Honokiol attenuates lipopolysaccharide-induced acute respiratory distress syndrome. - GreenMedInfo Summary

To explore the effects of honokiol (HKL) on pulmonary microvascular endothelial cells in lipopolysaccharide (LPS)-induced acute respiratory distress syndrome (ARDS) and the underlying mechanisms.
 Methods: In animal experiment, a total of 40 C57BL/6J mice were randomly divided into a control group (Con group), a LPS intervention group (LPS group), a LPS+honokiol (HKL) intervention group (HKL group) and a LPS+HKL+nicotinamide (NAM) intervention group (NAM group) (n=10 in each group). In the cell experiment, the experiment cells were divided into a control group (Con group), a LPS intervention group (LPS group), a LPS+HKL intervention group (HKL group), a LPS+HKL+NAM intervention group (NAM group), and a LPS+HKL+compound C (CMC) intervention group (CMC group).
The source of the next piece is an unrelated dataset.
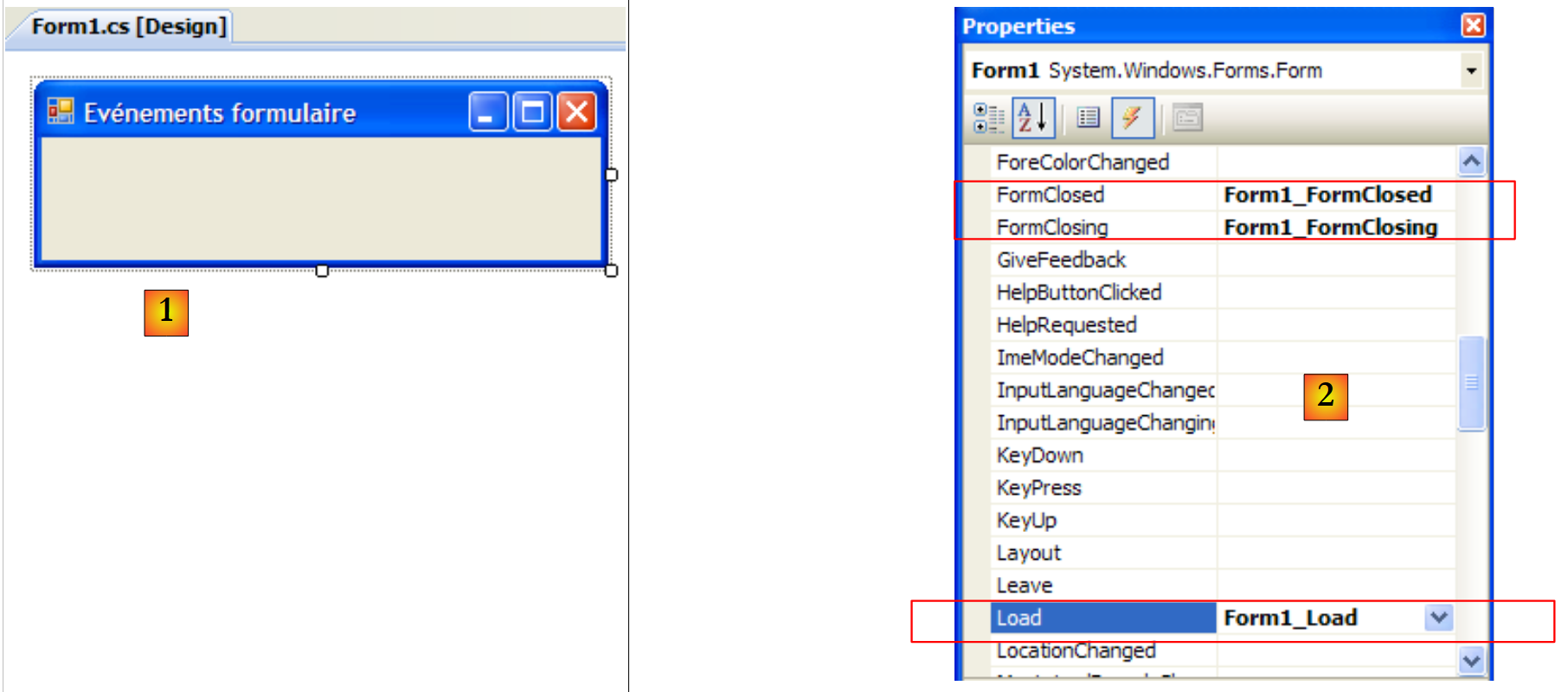Click the form's right-edge resize handle
This screenshot has width=1568, height=692.
[x=611, y=175]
The pathological changesof the lung tissues were evaluated by hematoxylin and eosin (HE) staining; the protein concentration, total cells and neutrophils in the bronchoalveolar lavage fluid (BALF) and myeloperoxidase (MPO) activity in the lung tissues were detected; the changes of pulmonary microvascular permeability weredetermined by Evans blue assay; the effect of HKL on the vitality of human pulmonary microvascular endothelial cells were examined by cell counting kit-8 (CCK-8); the inhibitors including NAM and CMC were applied to explore the molecular mechanism of the protective effects of HKL. The expression levels of Sirt3, caspase-3, cleaved caspase-3, Bcl-2, Bax, p-adenosine monophosphate activated protein kinase (p-AMPK) and AMPK in lung tissues or cells were detected by Western blot.
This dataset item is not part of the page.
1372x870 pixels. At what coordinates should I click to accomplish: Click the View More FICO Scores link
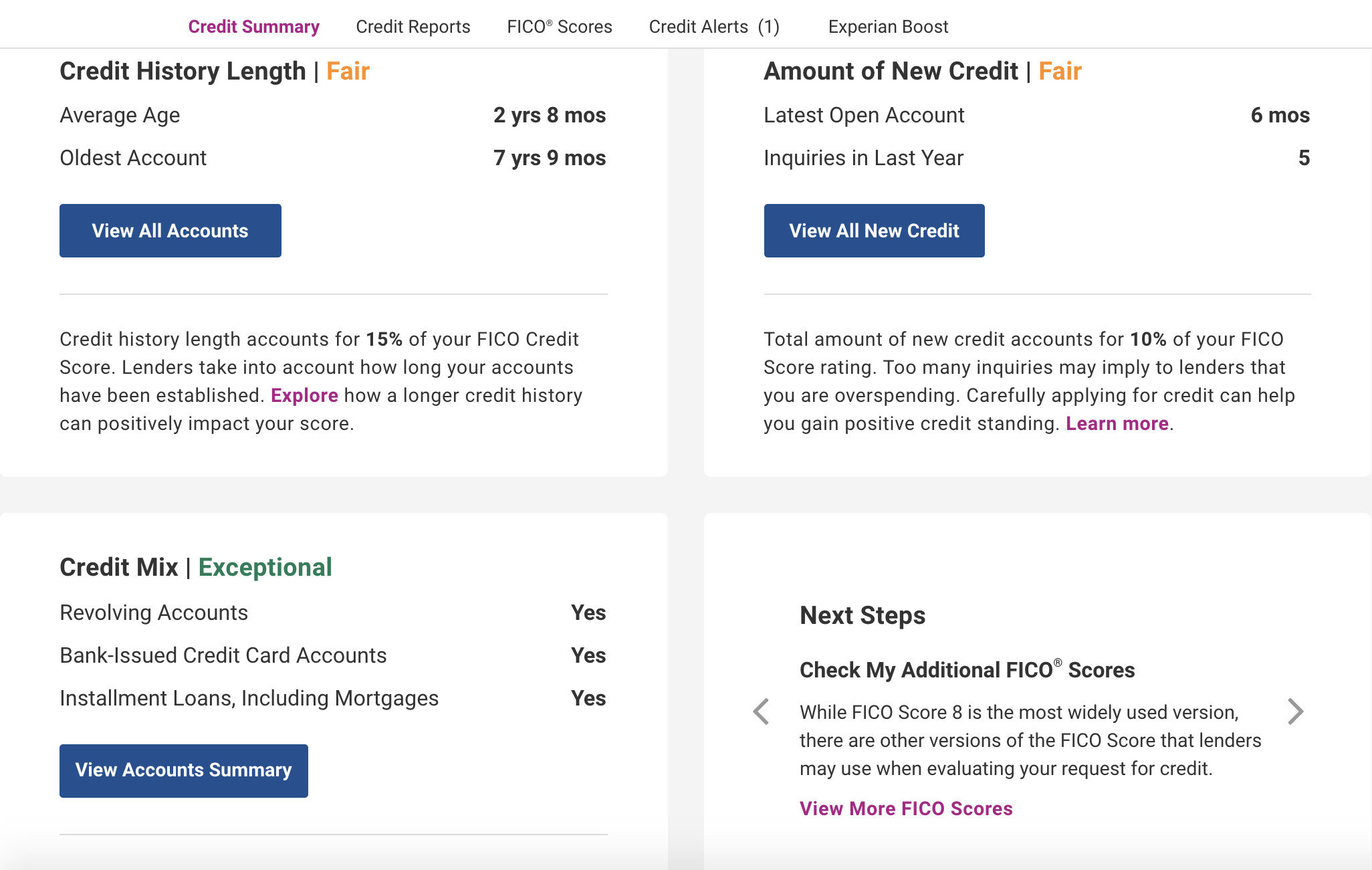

 Results: In animal models, compared with the Con group, the mice in the LPS group displayed typical ARDS pathological changes, and the ratio of lung wet/dry weight (W/D) and MPO activity in the lung tissues, protein concentration, total cells and neutrophils in BALF, Evans blue leaking index (ELI), expression levels of cleaved caspase-3 were significantly increased (all P<0.05), while the expression levels of Sirt3 was obviously decreased (P<0.05). Compared with the LPS group, the above changes in the LPS group were significantly improved in the HKL group (all P<0.05); Compared with the HKL group, the curative effect of HKL intervention could be partly inhibited in the NAM group (P<0.05). In cell experiments, compared with the LPS group, the HPMECs viability in the HKL group was markedly improved (P<0.05), while the expression levels of Bcl-2 and Sirt3 were significantly upregulated (P<0.05), and the expression levels of Bax and cleaved caspase-3 were significantly downregulated (P<0.05), accompanied by the activation of AMPK pathway (P<0.05) in the HKL group. Compared with the HKL group, the curative effect of HKL intervention was partly inhibited in the CMC group (P<0.05).
 Conclusion: HKL can significantly attenuate LPS-induced lung injury and inhibit the apoptosis of pulmonary microvascular endothelial cells through regulation of Sirt3/AMPK pathway.